▶ Problem 1:
From the records, copy out exactly the block that begins with the line containing "イベント情報 (710, 52)" and ends with the line containing "Шпалери Marburg Shades 32429 (757, 1495)", including both of those lines.

▶ Passage given:
_ _ _ _

For many e-commerce businesses, Google Shopping drives the majority of their revenue. However, getting product data into Google Merchant Center isn't always straightforward. If you are working with a legacy CMS, a custom-built platform, or a client who lacks direct database access, you likely won't have a native "Export to Google Shopping" plugin at your disposal.

When traditional tools fail, Python can bridge the gap. By scraping a website's front-end and transforming that data into a Google-compliant XML format, you can build a reliable product feed from scratch.

This guide walks through building a custom pipeline that crawls an e-commerce site, cleans the product data, and generates a valid feed.xml file ready for high-performance ad campaigns.

Understanding Google’s Feed Requirements

Before writing code, you need to understand the target format. Google Merchant Center is strict. If a currency is formatted incorrectly or an availability status uses the wrong keyword, Google will reject the entire feed.

_ _ _ _

▶ Given records:
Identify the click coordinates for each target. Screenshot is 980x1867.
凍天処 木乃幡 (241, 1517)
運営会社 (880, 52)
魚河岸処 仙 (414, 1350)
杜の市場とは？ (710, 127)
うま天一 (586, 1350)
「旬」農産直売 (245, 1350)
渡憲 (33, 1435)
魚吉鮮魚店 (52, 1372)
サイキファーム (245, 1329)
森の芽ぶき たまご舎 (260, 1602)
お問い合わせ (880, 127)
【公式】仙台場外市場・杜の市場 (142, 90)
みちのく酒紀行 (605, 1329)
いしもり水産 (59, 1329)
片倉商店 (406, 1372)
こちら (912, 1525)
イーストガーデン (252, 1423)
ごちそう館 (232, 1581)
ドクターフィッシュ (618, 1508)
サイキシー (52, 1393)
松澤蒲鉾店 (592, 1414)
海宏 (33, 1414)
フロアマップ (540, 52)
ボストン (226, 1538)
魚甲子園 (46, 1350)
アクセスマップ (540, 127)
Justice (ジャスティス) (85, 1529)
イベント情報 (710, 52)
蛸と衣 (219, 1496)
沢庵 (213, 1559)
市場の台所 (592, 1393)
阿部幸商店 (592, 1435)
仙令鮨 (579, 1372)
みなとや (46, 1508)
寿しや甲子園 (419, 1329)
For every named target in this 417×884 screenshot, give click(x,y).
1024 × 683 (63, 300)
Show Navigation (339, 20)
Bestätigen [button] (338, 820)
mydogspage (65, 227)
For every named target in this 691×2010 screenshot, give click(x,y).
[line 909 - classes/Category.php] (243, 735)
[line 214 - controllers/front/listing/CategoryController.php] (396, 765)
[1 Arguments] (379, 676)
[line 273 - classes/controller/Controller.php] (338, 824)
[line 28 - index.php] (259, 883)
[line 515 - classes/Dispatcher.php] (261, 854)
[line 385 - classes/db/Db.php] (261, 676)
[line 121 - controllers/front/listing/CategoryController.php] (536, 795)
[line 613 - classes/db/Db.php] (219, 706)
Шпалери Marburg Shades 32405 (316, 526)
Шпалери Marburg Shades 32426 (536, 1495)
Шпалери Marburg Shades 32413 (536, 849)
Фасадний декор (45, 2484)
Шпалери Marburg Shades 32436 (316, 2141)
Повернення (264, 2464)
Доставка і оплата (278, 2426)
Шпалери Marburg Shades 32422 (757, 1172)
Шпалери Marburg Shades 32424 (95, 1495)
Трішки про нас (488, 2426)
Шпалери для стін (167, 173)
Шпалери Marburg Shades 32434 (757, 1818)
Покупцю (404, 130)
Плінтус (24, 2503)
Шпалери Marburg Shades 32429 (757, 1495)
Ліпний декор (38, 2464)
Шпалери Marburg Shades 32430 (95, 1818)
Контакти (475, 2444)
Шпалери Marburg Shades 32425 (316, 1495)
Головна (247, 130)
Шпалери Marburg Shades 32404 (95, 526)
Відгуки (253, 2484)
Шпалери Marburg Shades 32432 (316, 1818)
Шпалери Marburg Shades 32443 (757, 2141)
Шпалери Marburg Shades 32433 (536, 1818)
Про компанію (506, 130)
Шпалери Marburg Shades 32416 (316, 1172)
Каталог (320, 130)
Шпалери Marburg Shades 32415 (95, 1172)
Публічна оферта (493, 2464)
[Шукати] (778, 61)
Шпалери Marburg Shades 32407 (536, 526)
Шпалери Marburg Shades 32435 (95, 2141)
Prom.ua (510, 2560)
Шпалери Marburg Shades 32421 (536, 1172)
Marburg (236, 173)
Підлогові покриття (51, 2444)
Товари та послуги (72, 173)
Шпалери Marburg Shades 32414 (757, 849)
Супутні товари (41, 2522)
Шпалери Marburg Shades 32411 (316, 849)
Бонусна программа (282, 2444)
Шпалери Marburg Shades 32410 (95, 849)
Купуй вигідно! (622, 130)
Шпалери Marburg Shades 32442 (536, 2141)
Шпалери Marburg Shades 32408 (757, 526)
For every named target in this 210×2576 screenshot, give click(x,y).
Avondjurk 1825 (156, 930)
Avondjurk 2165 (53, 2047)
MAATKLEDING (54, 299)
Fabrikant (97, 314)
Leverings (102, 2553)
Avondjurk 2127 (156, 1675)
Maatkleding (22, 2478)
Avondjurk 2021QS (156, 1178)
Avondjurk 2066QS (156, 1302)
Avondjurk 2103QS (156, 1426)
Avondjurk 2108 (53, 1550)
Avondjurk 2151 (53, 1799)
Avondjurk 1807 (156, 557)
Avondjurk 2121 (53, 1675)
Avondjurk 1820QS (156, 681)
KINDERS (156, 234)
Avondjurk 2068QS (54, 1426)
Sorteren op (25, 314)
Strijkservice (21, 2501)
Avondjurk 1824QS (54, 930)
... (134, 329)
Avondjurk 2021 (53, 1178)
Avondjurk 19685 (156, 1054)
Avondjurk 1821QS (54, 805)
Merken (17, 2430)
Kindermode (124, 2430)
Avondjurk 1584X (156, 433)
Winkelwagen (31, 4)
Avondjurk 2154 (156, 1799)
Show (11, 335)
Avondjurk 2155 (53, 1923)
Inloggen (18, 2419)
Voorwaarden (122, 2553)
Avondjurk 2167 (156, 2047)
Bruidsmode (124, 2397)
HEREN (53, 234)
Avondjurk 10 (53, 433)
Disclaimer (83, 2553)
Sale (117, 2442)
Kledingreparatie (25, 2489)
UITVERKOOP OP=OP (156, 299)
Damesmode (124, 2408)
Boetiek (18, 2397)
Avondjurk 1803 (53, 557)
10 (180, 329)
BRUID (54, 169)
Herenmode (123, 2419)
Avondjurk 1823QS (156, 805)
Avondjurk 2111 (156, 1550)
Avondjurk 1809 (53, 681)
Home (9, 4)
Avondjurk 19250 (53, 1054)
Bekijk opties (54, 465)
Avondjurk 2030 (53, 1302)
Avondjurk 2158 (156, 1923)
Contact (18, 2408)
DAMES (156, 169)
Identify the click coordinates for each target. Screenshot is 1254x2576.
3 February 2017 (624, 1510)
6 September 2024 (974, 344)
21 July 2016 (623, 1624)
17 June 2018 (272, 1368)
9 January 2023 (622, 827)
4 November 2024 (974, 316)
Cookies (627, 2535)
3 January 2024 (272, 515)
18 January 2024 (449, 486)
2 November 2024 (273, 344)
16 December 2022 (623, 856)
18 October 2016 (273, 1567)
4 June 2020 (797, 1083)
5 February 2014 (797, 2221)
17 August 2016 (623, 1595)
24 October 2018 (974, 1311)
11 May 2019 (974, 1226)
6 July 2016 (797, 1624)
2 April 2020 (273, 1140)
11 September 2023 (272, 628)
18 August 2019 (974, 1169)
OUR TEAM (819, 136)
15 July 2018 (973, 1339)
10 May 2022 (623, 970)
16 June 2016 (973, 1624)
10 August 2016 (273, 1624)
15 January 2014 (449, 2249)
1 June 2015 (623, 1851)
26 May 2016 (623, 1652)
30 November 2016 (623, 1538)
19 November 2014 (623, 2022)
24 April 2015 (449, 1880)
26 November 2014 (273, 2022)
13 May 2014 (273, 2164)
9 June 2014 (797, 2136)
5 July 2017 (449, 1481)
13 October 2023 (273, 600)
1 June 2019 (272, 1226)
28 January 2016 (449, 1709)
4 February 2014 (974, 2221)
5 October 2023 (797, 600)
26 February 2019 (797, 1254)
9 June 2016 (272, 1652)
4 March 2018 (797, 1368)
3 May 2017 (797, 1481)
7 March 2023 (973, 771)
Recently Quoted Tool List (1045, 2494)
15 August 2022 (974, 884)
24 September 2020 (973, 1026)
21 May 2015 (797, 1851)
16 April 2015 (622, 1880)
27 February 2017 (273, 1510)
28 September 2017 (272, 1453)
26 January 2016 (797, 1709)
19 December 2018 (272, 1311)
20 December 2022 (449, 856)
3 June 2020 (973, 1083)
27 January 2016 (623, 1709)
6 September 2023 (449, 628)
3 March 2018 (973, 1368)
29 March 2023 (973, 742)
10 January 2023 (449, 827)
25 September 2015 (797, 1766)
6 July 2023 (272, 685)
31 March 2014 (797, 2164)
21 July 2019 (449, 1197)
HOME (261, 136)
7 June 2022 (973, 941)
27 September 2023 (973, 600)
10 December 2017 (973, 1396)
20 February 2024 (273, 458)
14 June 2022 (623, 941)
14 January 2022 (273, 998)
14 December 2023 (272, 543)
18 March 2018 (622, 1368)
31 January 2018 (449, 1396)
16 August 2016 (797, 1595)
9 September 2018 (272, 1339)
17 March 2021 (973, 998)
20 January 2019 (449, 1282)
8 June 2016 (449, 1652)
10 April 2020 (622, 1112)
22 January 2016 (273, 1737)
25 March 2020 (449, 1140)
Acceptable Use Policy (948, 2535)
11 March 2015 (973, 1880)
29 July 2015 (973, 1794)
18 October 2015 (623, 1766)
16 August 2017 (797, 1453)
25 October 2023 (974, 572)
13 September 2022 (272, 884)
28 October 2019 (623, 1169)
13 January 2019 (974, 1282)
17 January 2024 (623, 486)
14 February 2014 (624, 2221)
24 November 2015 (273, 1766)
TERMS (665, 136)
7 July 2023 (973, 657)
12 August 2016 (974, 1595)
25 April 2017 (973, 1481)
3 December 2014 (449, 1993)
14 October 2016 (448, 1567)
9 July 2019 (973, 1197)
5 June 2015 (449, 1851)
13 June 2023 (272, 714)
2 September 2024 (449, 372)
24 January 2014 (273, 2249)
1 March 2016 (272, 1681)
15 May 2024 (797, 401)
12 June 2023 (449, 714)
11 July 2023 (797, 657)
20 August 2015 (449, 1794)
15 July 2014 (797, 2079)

_ _ _ _

▶ Problem 2:
In the passage on building a Google Shopping product feed, what does Google do if a currency is formatted incorrectly?

▶ Right answer 1:
イベント情報 (710, 52)
蛸と衣 (219, 1496)
沢庵 (213, 1559)
市場の台所 (592, 1393)
阿部幸商店 (592, 1435)
仙令鮨 (579, 1372)
みなとや (46, 1508)
寿しや甲子園 (419, 1329)
For every named target in this 417×884 screenshot, give click(x,y).
1024 × 683 (63, 300)
Show Navigation (339, 20)
Bestätigen [button] (338, 820)
mydogspage (65, 227)
For every named target in this 691×2010 screenshot, give click(x,y).
[line 909 - classes/Category.php] (243, 735)
[line 214 - controllers/front/listing/CategoryController.php] (396, 765)
[1 Arguments] (379, 676)
[line 273 - classes/controller/Controller.php] (338, 824)
[line 28 - index.php] (259, 883)
[line 515 - classes/Dispatcher.php] (261, 854)
[line 385 - classes/db/Db.php] (261, 676)
[line 121 - controllers/front/listing/CategoryController.php] (536, 795)
[line 613 - classes/db/Db.php] (219, 706)
Шпалери Marburg Shades 32405 (316, 526)
Шпалери Marburg Shades 32426 (536, 1495)
Шпалери Marburg Shades 32413 (536, 849)
Фасадний декор (45, 2484)
Шпалери Marburg Shades 32436 (316, 2141)
Повернення (264, 2464)
Доставка і оплата (278, 2426)
Шпалери Marburg Shades 32422 (757, 1172)
Шпалери Marburg Shades 32424 (95, 1495)
Трішки про нас (488, 2426)
Шпалери для стін (167, 173)
Шпалери Marburg Shades 32434 (757, 1818)
Покупцю (404, 130)
Плінтус (24, 2503)
Шпалери Marburg Shades 32429 (757, 1495)

▶ Right answer 2:
Google rejects the entire feed.